COVID-19 will not be the end of humanity; it has shown us the best of it. Our humanity is shown not only in those who have volunteered to support their communities – even old rivalries in the NHS have melted away and been replaced by a spirit of camaraderie I previously had never thought possible. To prevent services being overwhelmed, hospitals up and down the UK halted their elective work, freeing beds, ventilators and staff, resulting in surgical teams having a dramatically lower workload, whilst the intensive care units have been expanded rapidly. Sadly, a surgical consultant’s skilled hands do not possess in them the in-depth knowledge of the management of multi-organ failure, but their help is invaluable when combined with an intensivist’s guidance. Consultant surgeons now provide both medical care and assistance in caring for patients, including moving patients in bed, washing them and changing their clothes. A consultant in urology catheterised all the patients in ITU, when normally this would be done by a nurse. All staff, including nurses, porters, and healthcare assistants are all moving across the hospital to areas they have never worked in before, guided by a clinician-led management team, so that our inpatients will not experience a drop in the quality of their care.
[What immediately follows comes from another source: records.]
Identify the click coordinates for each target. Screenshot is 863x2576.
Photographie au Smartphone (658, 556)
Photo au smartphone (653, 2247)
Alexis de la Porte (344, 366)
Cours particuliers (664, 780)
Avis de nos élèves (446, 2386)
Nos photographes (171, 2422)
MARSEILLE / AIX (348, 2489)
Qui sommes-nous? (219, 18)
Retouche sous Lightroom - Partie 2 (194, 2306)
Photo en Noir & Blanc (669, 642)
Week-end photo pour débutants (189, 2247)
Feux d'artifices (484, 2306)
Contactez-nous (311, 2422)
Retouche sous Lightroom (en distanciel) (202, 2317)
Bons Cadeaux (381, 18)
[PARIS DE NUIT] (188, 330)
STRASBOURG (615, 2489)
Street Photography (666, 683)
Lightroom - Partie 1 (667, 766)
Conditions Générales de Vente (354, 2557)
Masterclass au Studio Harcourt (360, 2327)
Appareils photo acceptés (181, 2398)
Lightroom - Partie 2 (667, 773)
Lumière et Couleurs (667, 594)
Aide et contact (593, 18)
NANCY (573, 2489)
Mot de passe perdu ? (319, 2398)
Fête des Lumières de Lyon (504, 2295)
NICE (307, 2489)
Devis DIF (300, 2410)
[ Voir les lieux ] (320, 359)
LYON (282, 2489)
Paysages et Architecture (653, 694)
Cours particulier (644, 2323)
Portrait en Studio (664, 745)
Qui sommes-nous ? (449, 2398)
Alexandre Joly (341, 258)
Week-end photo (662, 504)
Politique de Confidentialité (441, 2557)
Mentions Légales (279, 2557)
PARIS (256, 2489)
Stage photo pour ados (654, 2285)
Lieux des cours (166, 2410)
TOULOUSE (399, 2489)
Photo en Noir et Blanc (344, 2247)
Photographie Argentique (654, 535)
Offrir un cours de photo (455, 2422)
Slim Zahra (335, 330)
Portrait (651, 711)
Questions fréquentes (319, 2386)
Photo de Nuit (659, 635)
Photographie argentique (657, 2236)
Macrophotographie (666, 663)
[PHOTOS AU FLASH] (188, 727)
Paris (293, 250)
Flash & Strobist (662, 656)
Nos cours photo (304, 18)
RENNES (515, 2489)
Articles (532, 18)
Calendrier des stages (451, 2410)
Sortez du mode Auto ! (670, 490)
The hospital I work in, although one of the most supportive and well-managed in the country, is a different place to the one I began work in a year and a half ago. Similar changes have happened to hospitals across the country. For the first time in a long time, maybe ever, hospitals no longer feel like a group of services desperately trying to reduce their workload. We have become one team, brought to this level of humility by something a thousand times smaller than the width of a human hair, and which cannot even be described as alive. Now, we can sit down and talk to each other. We can vent our frustrations, share our sadness and spread the laughter we have always held. One of our two registrars may have been able to rest for a long period of time, but when it is 2am and they need to make a decision that could mean life or death, it is important that they get both medical and emotional support. So it is heartening that we are now in the workplace we have long wanted, where care comes first, and such emotional burden is shared between us all.

I hand over my bleep to the day-team as my shift ends; I am not sure the patient I just have seen will still be here this evening when I return. I walk into the Easter Saturday sunshine and sit down to read my book in our hospital garden. Our medical examiner spots me and asks how I am; I smile and tell her that I am fine, and she does the same. Others might think I am putting on a brave face, but the opposite is true. I first started talking to her a week ago when filling out COVID-19 related death certificates. Today, she knew I was on call and went out of her way to make sure that I was coping well. I am, because of people like her, and all the staff in this hospital. We are one NHS – and I hope that this spirit of caring and sharing remains after all of this.